What's needed is an exact copy of the lines from the one that contains "Uncheck the Enabled checkbox" to the end of the data below, leaving the pictures out.

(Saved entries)
==================================================

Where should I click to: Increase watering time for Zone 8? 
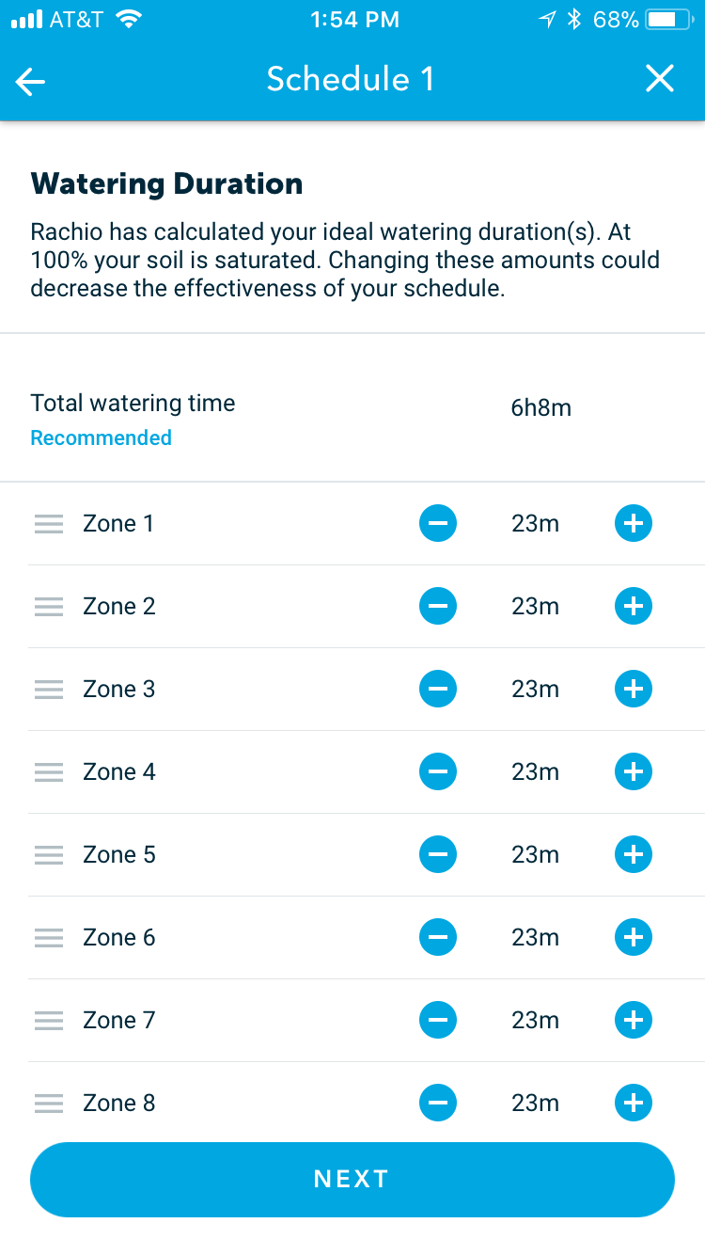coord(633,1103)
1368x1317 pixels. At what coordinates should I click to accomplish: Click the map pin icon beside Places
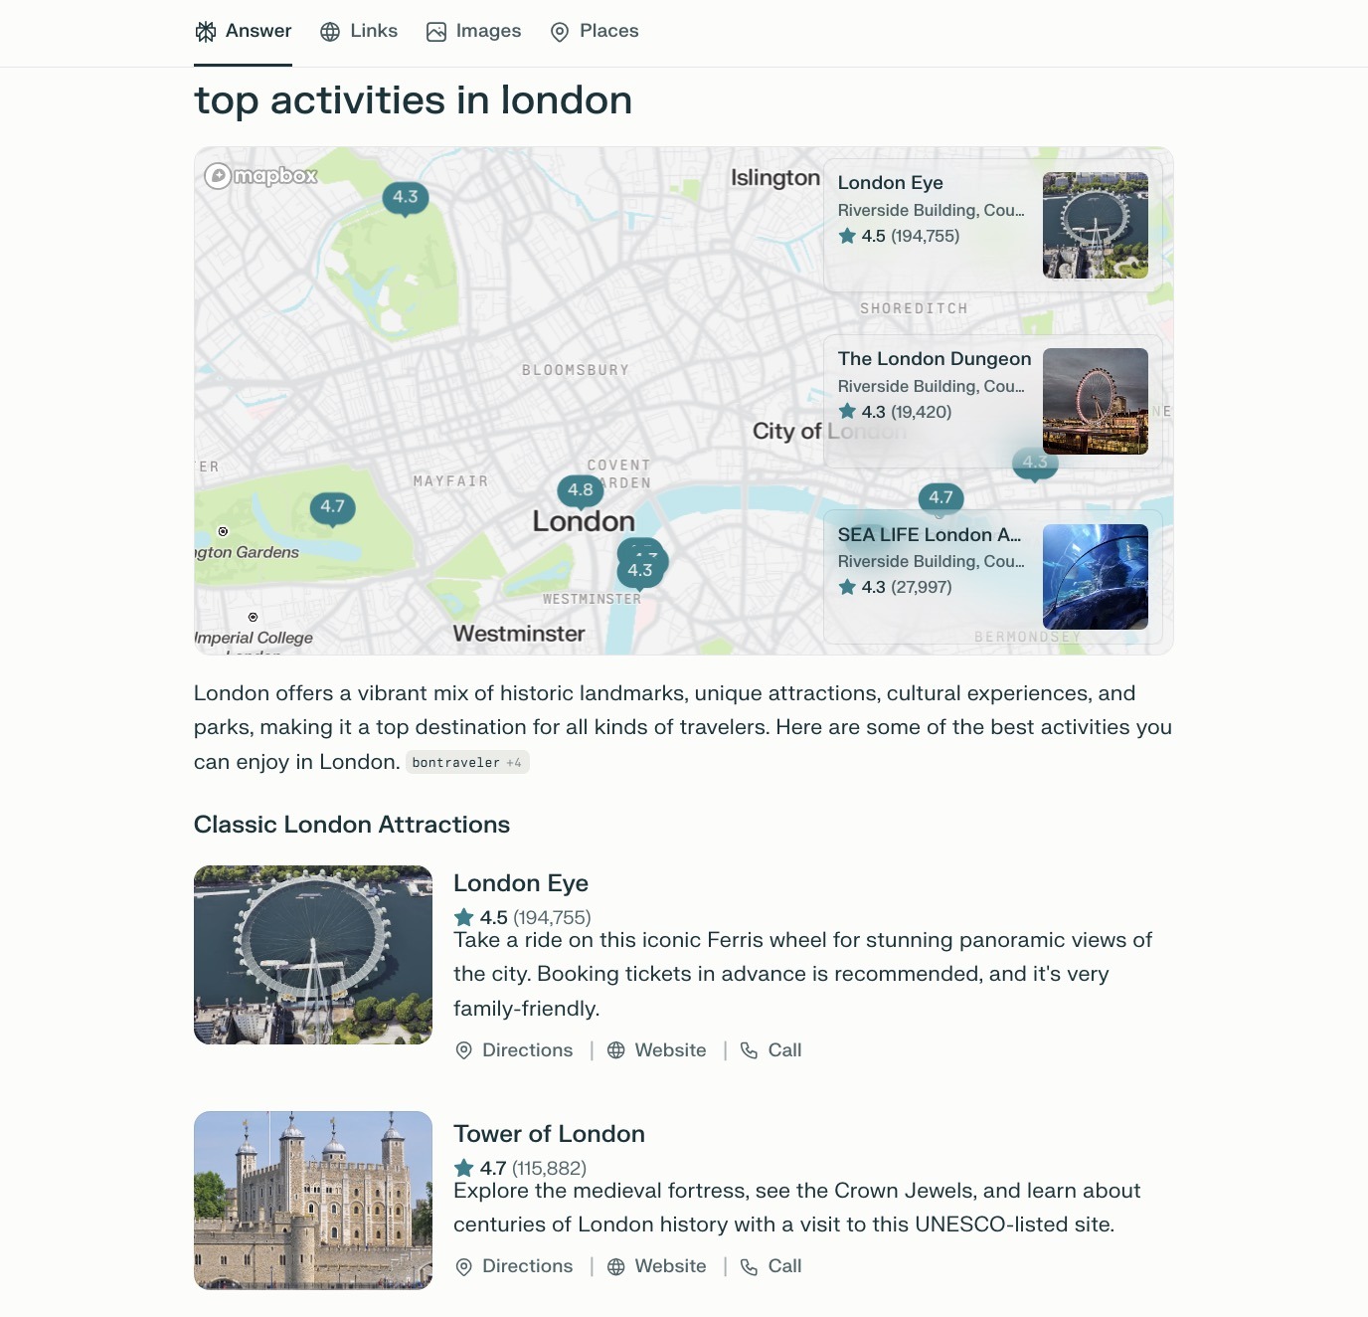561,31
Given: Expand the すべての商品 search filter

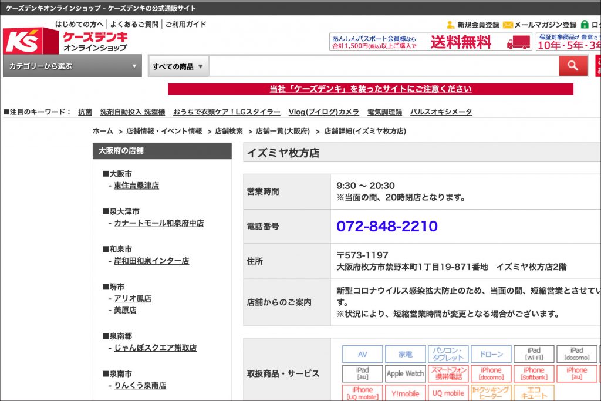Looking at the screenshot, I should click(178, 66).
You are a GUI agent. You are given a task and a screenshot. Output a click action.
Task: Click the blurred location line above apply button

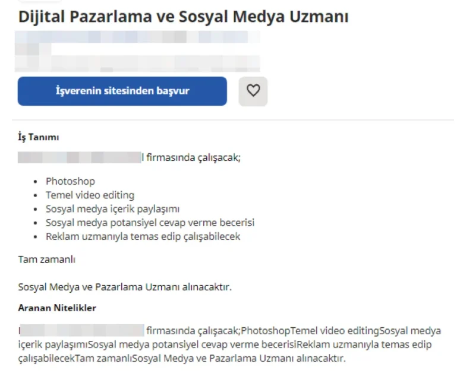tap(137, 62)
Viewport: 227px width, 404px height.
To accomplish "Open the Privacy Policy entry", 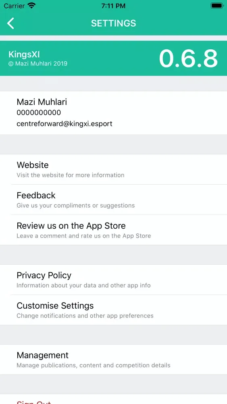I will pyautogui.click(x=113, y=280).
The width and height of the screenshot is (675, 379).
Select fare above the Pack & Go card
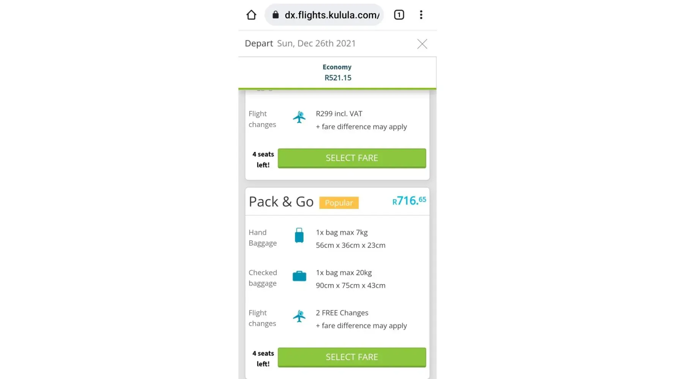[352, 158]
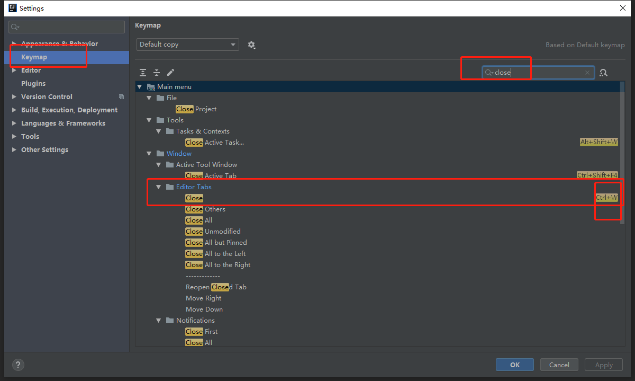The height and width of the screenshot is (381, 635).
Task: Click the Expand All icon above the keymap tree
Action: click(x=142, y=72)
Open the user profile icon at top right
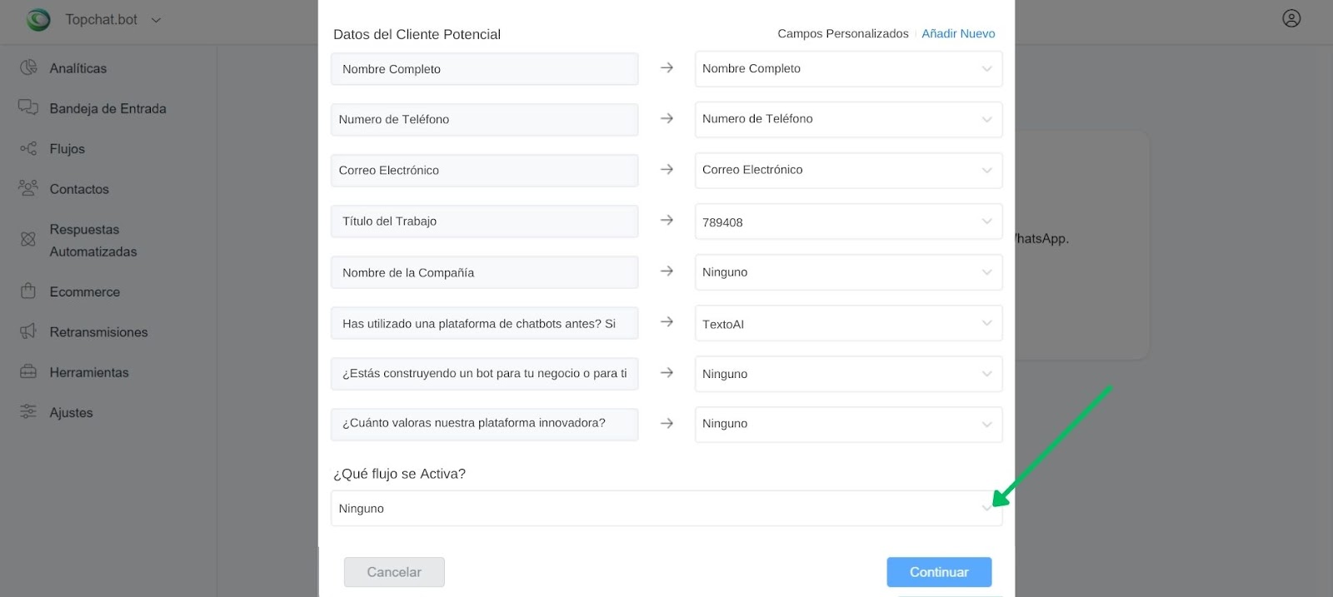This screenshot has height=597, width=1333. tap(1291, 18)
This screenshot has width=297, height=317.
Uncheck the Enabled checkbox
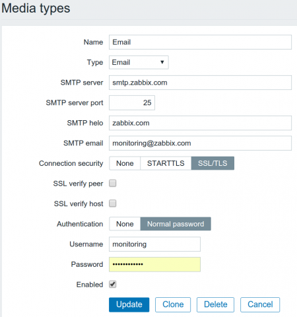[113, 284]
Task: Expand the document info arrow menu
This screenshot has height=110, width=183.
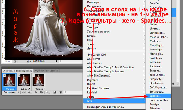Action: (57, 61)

==================================================

Task result:
Uncheck the Enabled checkbox
[113, 284]
Task: Expand the document info arrow menu
This screenshot has height=110, width=183.
Action: (57, 61)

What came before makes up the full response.